A side effect of macOS design, is that fully static executables are not supported in macOS as they are on Linux. Without a stable syscall interface, there is nothing to provide compatibility between versions. As a result, Apple does not support this type of linking2.

There is no mandated reason why we need to use libSystem directly. In fact, some languages like Go have attempted to instead use the syscall interface directly. There is no reason why this couldn’t work, however, upgrades between versions will almost certainly break binaries. Go eventually abandoned this scheme in time for Go 1.12 (proposed by Nixpkgs macOS contributor copumpkin!)

2.3 Others

Some other examples may be useful. They mostly fall on one side or the other of the Syscall / Libc divide —

  • FreeBSD - breaks syscall compatibility between major releases, should use Libc for longterm binary compatibility.
  • OpenBSD - similarly, changes syscall interface, perhaps even more often than FreeBSD3.
  • NetBSD - apparently has maintained syscall compatibility since 1992. 4
  • Windows, Solaris, Fuchsia - I cannot find any information on these and how they handle binary compatibility.

2.4 LLVM triple

As a side note, this difference can be clearly seen in how we specify target systems. The LLVM triple is a 3 or 4-part string specifying what we want to build for. The parts of the triple correspond to:

  • <cpu> — the CPU architecture that we are building for. Examples include x86_64, aarch64, armv7l, etc.
  • <vendor> — an arbitrary string specifying the vendor for the toolchain. In Nixpkgs, this should always be unknown.
  • <kernel> — the kernel to build for (linux).
  • <abi> — the kernel ABI to use. On Linux, this corresponds to the Libc we are using (gnu for Glibc, musl for Musl, android for Bionic).

When building for Linux, we can build for any version of Linux at one time. No version information is required. In addition, we must specify what “ABI” we want to use. In Nix, this is not very important because the Libc is provided by the closure. In fact, Nix has its own version of the LLVM triple called a Nix system tuple that omits the <abi> portion altogether! It corresponds to <cpu>-<kernel> from the LLVM triple.

In comparison, when building for BSDs, we must specify which version of the kernel we are building for. In addition, we leave off the <abi> portion, because there is only one Libc available for these platforms. They are even included in the same tree as the kernel. Examples of BSD triples include,

  • aarch64-apple-darwin16.0.0
  • x86_64-unknown-freebsd12.0
  • i386-unknown-openbsd5.8
  • armv7l-unknown-netbsd7.99

3 Compatibility table

Looking through the old versions, I’ve compiled a list of what I think are the corresponding macOS versions for each Nixpkgs release. As you can see, we try to support at least 3 previous macOS releases. This also happens to be about what Apple supports through security updates5.

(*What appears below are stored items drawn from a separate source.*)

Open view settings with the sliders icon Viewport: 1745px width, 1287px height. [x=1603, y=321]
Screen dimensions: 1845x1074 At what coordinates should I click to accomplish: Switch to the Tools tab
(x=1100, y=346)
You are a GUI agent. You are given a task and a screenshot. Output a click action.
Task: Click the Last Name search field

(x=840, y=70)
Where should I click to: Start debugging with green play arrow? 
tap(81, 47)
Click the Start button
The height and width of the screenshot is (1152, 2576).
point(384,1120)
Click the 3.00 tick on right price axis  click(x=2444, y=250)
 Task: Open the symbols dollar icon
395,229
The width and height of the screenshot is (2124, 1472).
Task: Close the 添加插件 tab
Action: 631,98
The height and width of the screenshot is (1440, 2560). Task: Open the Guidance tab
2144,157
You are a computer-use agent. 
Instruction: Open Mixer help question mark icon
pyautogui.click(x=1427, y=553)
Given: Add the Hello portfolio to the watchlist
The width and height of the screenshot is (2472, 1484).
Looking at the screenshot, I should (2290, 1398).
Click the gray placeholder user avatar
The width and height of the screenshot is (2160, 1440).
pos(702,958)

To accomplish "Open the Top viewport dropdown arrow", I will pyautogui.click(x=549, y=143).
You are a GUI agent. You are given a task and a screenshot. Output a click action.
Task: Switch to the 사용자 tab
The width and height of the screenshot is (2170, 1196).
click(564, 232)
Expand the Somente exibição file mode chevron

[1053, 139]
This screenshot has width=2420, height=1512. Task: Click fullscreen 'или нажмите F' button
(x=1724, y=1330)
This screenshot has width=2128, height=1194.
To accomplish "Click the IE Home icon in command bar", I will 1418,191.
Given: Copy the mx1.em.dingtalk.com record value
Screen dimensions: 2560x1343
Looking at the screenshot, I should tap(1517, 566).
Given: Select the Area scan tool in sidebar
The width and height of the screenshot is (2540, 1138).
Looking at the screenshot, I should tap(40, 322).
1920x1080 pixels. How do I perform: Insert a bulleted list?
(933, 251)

Nixpkgs release macOS version
19.09 10.12, 10.13, 10.14, 10.15?
19.03 10.116, 10.12, 10.13, 10.14
18.09 10.11, 10.12, 10.13, 10.14
18.03 10.11, 10.12, 10.13, 10.14
17.09 10.10, 10.11, 10.12, 10.13
17.03 10.10, 10.11, 10.12
16.09 10.10, 10.11, 10.12
16.03 10.9?, 10.10, 10.11, 10.12

We know that some users are stuck on older versions of macOS due to reasons outside of their control. As a result, we will try to support the 19.03 branch for a little bit longer than is usually done. If your organization uses 10.11, it might be a good idea to update to a newer version along with your update to Nixpkgs 19.09.

4 Conclusion

My main goal has been to show better how Nixpkgs and macOS system interact. I got a little bit sidetracked exploring differences in binary compatibility between different operating systems. But, this should help users to better understand the differences in how macOS and Linux works in relation to Nixpkgs.



It would be interesting to test this in practice. Finding a Libc that would work might be the hardest part. Even better if we could use Nix’s closures!


According to the_why_of_y on Hacker News,


macOS updates come out about every year and Apple offers about 3 months support. More information is available at


There is an issue with building on 10.11 with the new swift-corelibs derivation. As a result, you need to use prebuilt version to avoid this issue.